## Text
1. We had a pension plan at work, so if RRSP savings didn't happen (as much) with new home purchase then we'd be fine, 
2. Most importantly, our jobs were stable at the time.

I am still not comfortable with our debt load but we're working on that. If we stayed in the townhouse, our mortgage would have been paid off in 2015. Our mortgage will now be paid off in 2020.

I think income security is the biggest factor. If something happens to your jobs and you now have more debt, that will be an issue.


----------



## mcoursd2006 (May 22, 2012)

We were in the same conundrum a few years ago when we had our third child. We have a three-bedroom townhome in which we were quite comfortable. We thought about upgrading to a larger four-bedroom, and with an additional ~200k mortgage. Although my job is quite stable and I do have a pension, we are a single-income family, and having paid off the mortgage on our current home more than five years ago we decided that our current home was enough for for the five of us. The freedom that comes from not having a mortgage is something that's hard to replace. Most of the would-have-been-mortgage money is going straight toward RESP, TFSA, and spousal RRSP. We're not wealthy by any stretch, but we don't worry much about money any more.

## Short exercise A
Answer from the thread:
(i) In what year will the first poster's mortgage now be paid off?
(ii) What does the first poster call the biggest factor?
(iii) How many bedrooms does the townhome of mcoursd2006 have?
The thread and the records are unrelated.

Target position records:
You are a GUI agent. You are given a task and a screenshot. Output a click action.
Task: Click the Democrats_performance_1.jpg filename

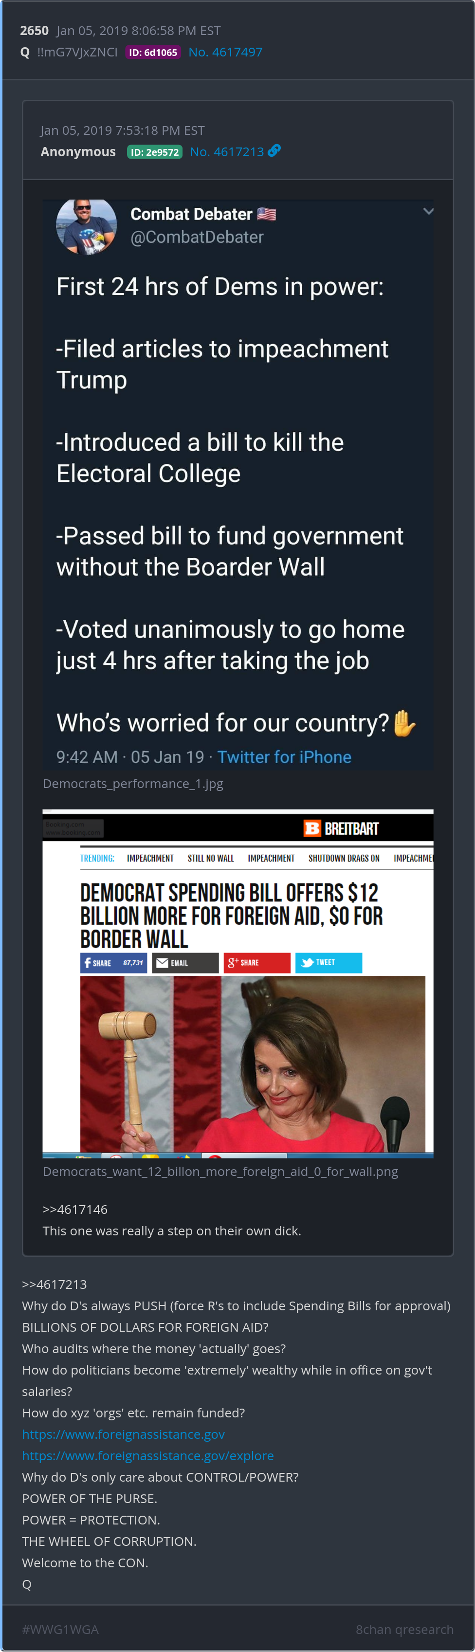click(x=133, y=784)
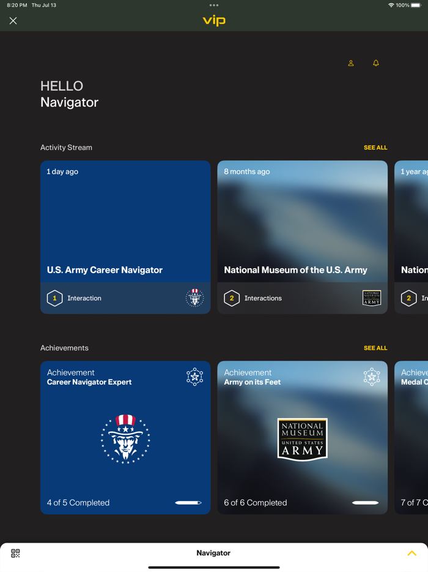Tap the ellipsis indicator in the status bar
Screen dimensions: 428x572
coord(214,5)
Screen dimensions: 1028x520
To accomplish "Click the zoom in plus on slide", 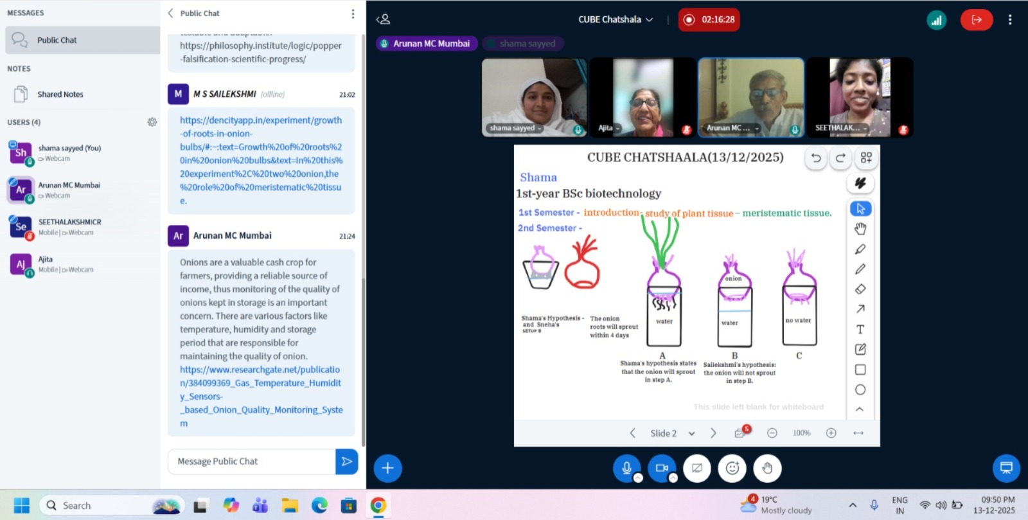I will pyautogui.click(x=831, y=433).
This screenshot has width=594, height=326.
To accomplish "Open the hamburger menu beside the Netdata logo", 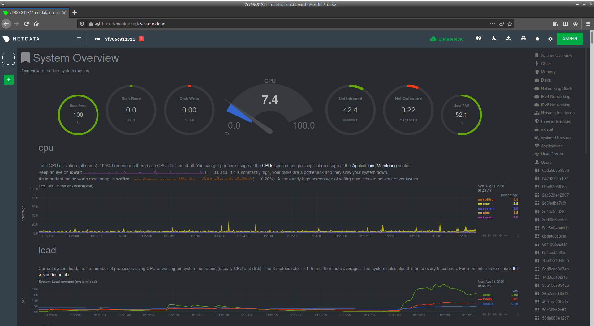I will coord(79,39).
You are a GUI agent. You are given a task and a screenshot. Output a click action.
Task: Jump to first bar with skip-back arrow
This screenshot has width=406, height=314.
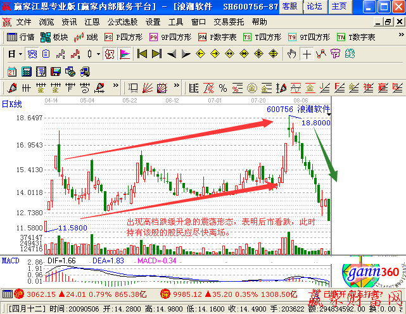(x=142, y=54)
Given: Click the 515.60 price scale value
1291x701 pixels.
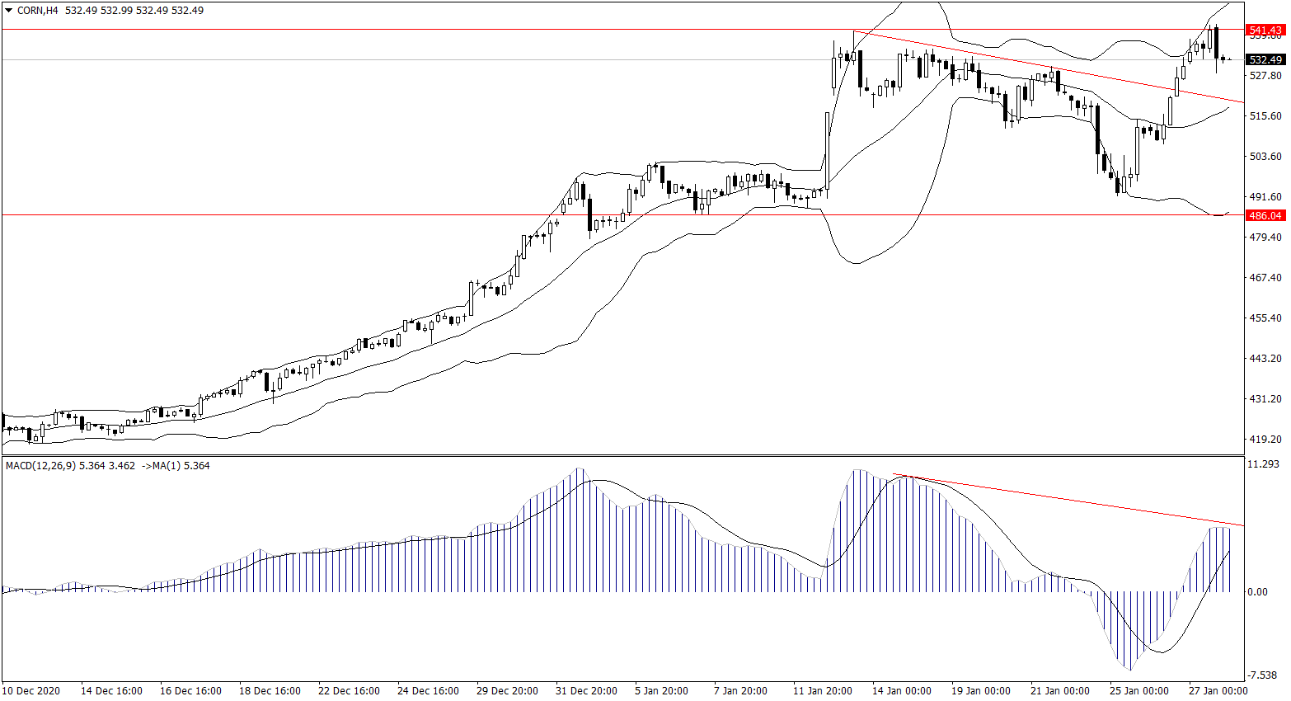Looking at the screenshot, I should click(1265, 116).
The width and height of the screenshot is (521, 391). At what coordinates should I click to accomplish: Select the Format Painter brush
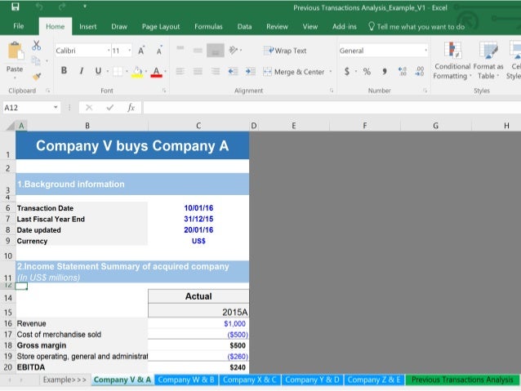(x=36, y=76)
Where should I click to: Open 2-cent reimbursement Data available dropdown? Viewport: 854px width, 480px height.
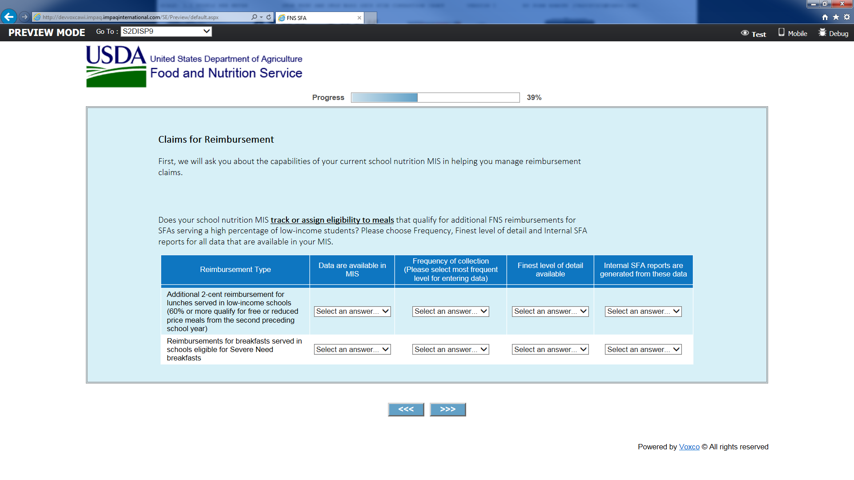[x=352, y=312]
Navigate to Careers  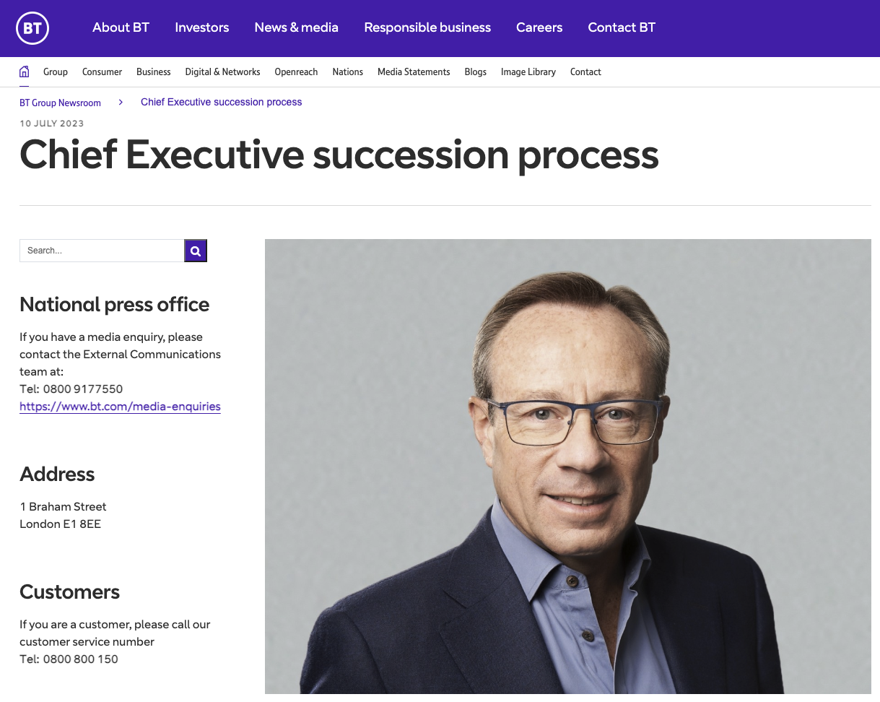pyautogui.click(x=539, y=27)
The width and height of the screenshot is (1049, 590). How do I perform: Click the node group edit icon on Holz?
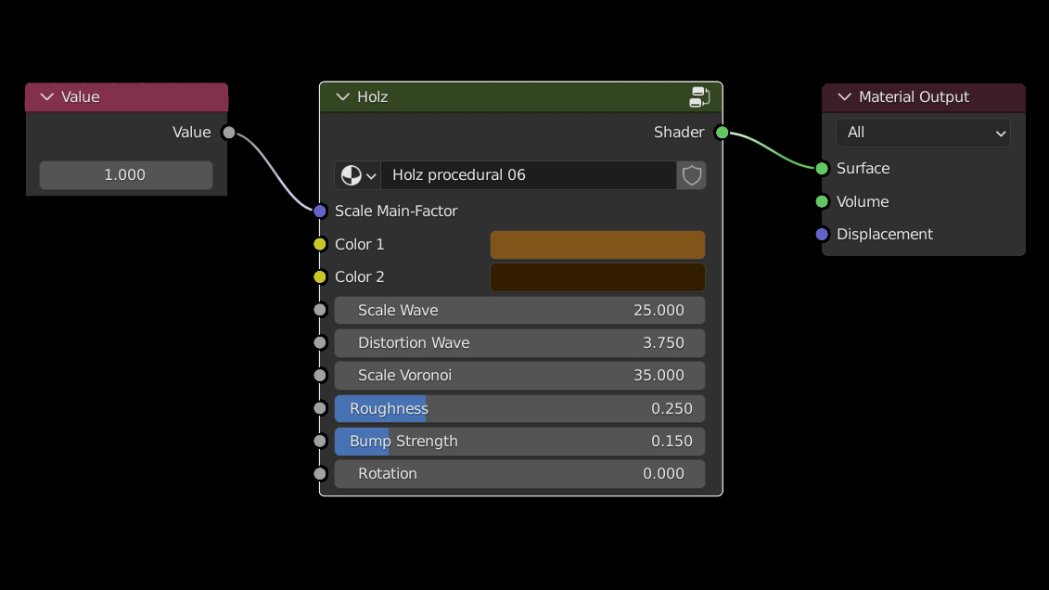click(699, 96)
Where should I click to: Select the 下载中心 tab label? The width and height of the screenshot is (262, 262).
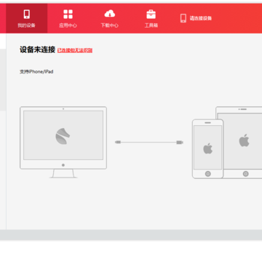point(110,25)
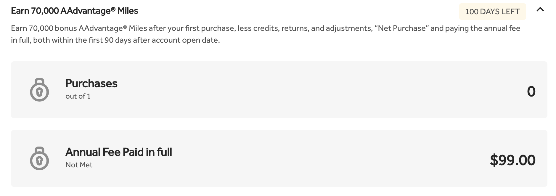Click the purchase count value 0
556x196 pixels.
click(x=531, y=91)
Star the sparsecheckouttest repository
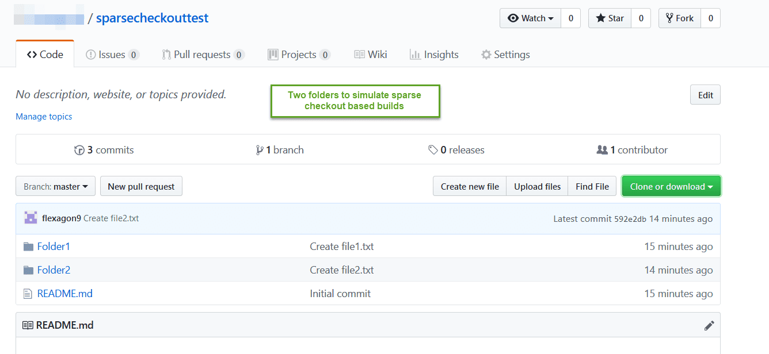The height and width of the screenshot is (354, 769). coord(610,18)
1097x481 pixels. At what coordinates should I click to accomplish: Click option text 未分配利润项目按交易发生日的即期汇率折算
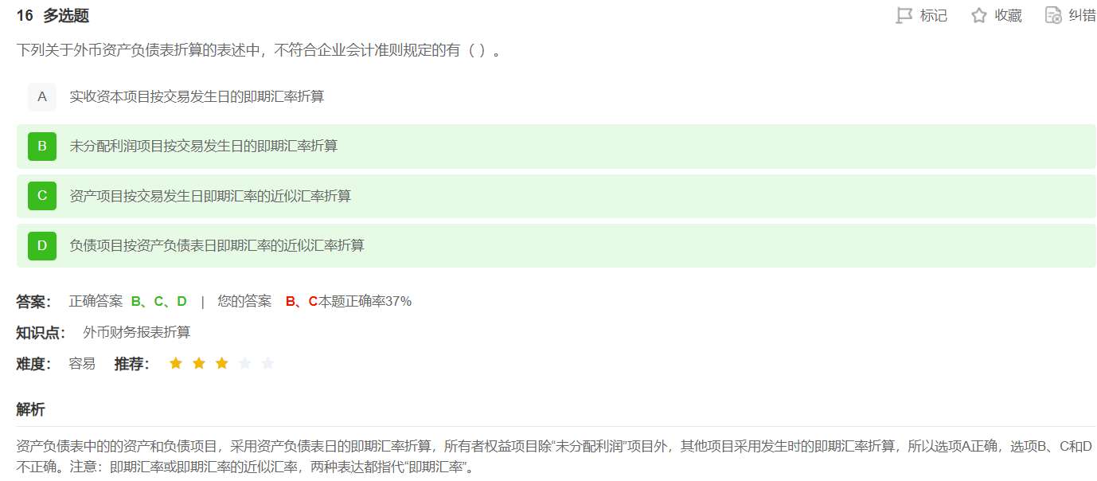tap(204, 147)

## Short exercise B
Extract every line of the records that contains the word "coordinates", matching case exactly.

## Written answer A
(i) 2020
(ii) Income security
(iii) Three

## Written answer B
The width and height of the screenshot is (521, 391). At what coordinates should I click to accomplish: Select the Format Painter brush
1097x481 pixels. At what coordinates should I click to accomplish: Click option text 未分配利润项目按交易发生日的即期汇率折算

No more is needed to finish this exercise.